## What to do
Count every line in the entries that holds the word "computer". The reply is that count alone.

## Input data
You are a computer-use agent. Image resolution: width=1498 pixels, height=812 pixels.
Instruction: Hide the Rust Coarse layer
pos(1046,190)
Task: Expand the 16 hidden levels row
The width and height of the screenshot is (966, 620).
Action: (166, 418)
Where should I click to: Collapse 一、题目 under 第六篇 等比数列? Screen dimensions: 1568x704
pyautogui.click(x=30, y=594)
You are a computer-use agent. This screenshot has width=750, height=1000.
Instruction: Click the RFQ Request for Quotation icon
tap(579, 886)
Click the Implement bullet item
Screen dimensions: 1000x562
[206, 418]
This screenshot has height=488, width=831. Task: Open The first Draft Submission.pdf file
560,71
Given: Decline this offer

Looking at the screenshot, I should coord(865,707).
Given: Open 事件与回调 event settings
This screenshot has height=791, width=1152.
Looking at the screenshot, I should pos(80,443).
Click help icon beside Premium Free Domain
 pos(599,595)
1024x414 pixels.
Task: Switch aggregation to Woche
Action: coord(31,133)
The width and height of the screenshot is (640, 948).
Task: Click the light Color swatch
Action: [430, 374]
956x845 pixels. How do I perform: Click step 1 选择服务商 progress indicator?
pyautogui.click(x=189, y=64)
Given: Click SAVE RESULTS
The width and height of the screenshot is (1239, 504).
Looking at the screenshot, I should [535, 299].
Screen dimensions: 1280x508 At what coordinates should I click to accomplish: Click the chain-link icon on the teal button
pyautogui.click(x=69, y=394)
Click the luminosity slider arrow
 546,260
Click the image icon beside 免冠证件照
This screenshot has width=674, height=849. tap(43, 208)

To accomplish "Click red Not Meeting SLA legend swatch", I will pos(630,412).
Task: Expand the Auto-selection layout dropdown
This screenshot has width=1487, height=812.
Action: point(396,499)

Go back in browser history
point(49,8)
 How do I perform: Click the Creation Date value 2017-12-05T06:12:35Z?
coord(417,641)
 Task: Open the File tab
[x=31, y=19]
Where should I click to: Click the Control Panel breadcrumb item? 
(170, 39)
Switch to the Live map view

## Answer to this exercise
2